I'm dissatisfied with the narrative of "born in the wrong body." It's verbiage that often exists to convey to cis people what it feels like to be trans because cis people are (often) unable to even imagine anything else but being cis. It's largely for your benefit to help you understand.
I was not put in the wrong body. Being trans is an identity, not a preset determiner of how you view yourself. There are certainly people out there who may feel they were literally put into the wrong body, but that is not a prerequisite to being trans and it is by no means a reality for all of us. Because we aren't a monolith. We both acknowledge g-d made me (and all people!) the way He did for a reason. And I'm trans. I remember first coming to the realization that I'm trans and I fell into this idea that being cis is the default, the only option - g-d would never make people like me. And it only alienated me from g-d and made me miserable. If I never embraced my transness and accepted it as something g-d made me to be, I never would have come back to g-d. I think I vastly prefer this reality.

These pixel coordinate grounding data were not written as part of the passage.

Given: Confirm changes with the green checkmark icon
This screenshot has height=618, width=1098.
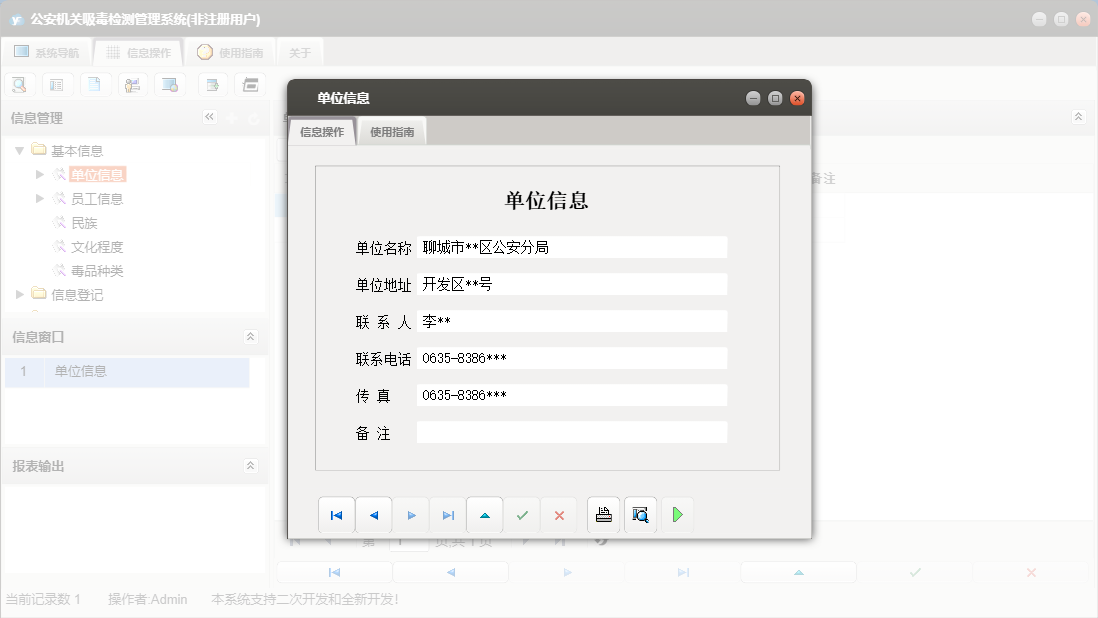Looking at the screenshot, I should click(522, 514).
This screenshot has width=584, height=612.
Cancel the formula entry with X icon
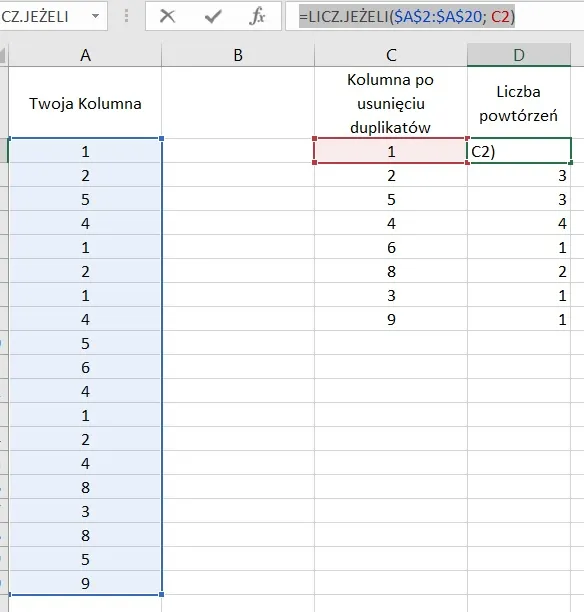pyautogui.click(x=167, y=16)
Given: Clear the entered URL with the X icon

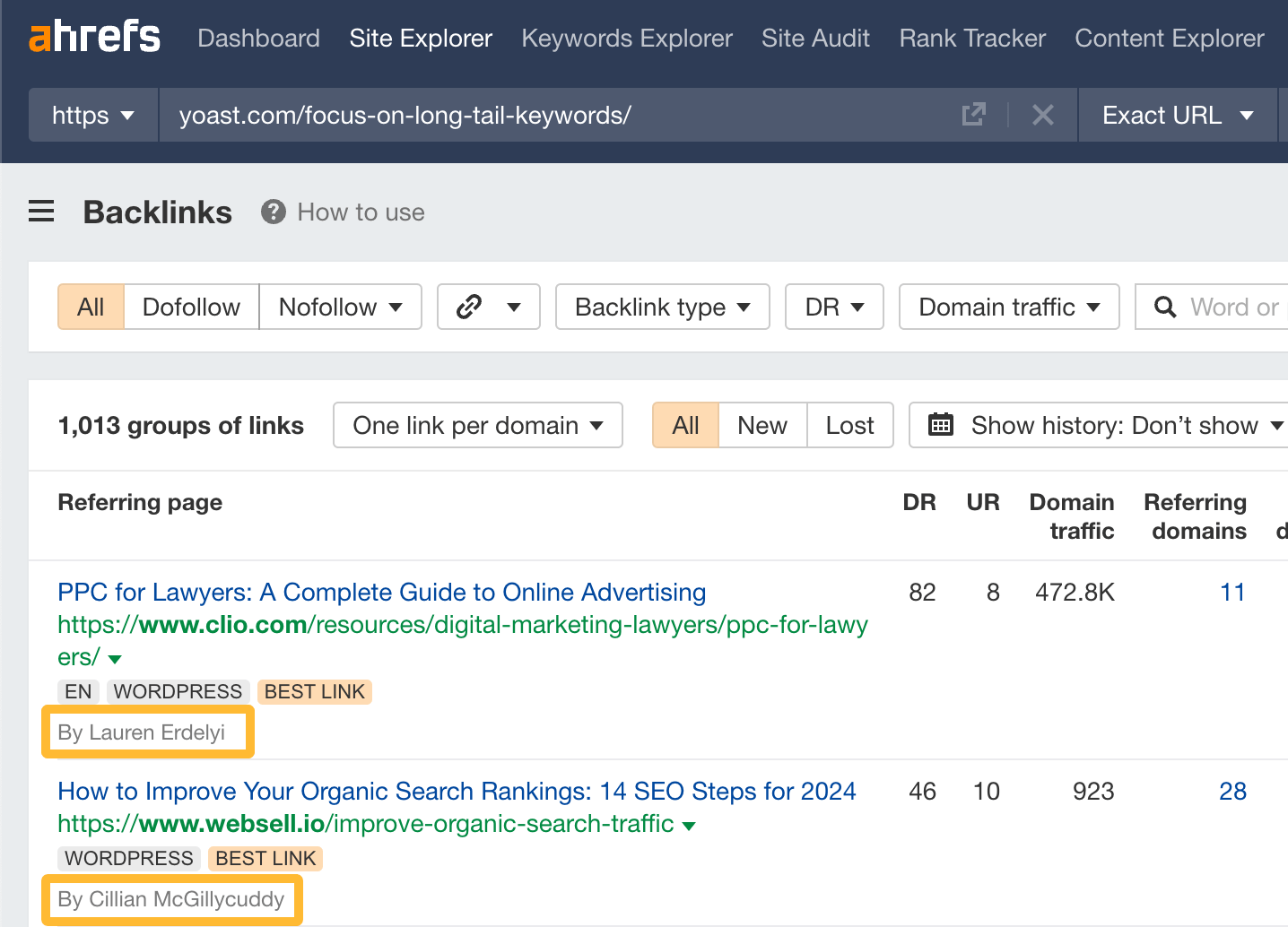Looking at the screenshot, I should click(1042, 115).
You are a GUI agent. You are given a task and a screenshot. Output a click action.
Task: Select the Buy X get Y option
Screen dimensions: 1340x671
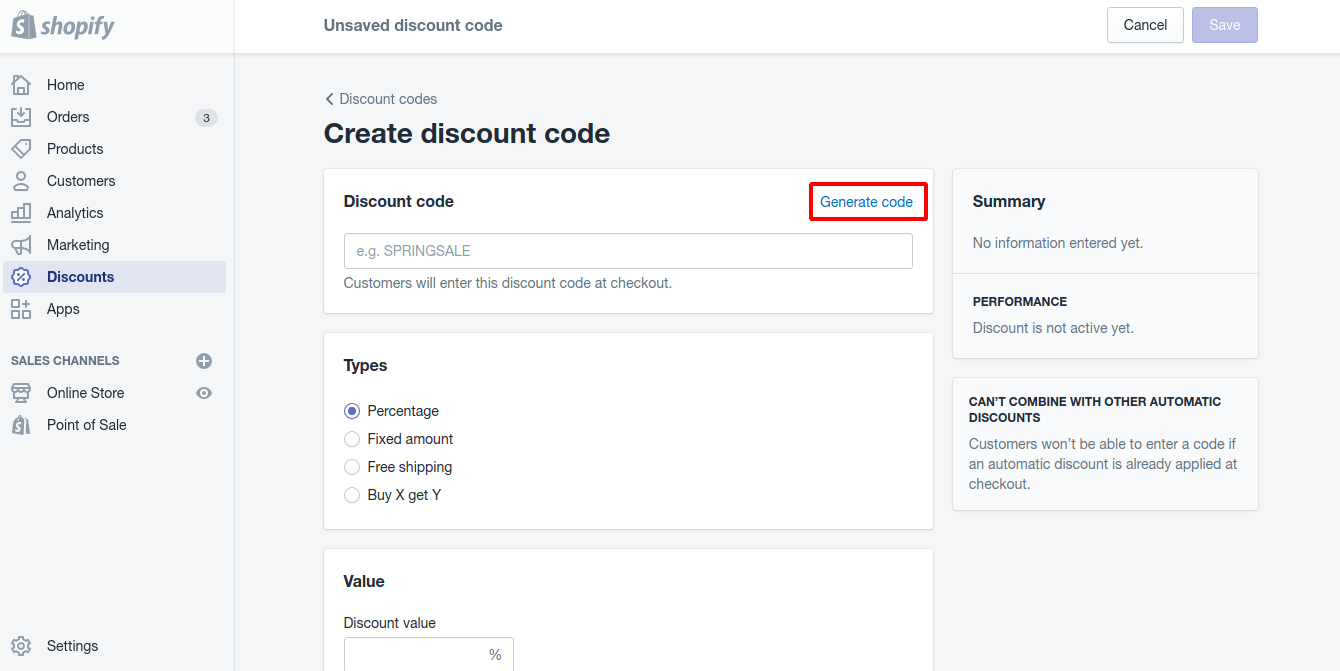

Secondly, I'm trying hard not to be offended at the idea that I'm converting to conservative judaism. I'm converting through the conservative movement, but the conservative movement is not where I place my allegiance. It's to the jewish people. If the movement didn't matter to others, I wouldn't even specify it precisely because people will sometimes use it as a yardstick to gauge "how much" a person does or does not do. There is nothing 'cheap' about any judaism. I am in love with every part of judaism - the culture, the music, the art, the history, the people. I'm not just converting for religious reasons, either, and it feels devaluing when people are only willing to acknowledge how religion plays into a convert's journey. Judaism will always be that and more to me.
I really do want to approach this in good faith, to assume that you are also coming from good faith. However, the only reason I'm answering this is for a potential learning experience. I'm only interested in proving myself to my beit din. Any further asks such as this will not be regarded.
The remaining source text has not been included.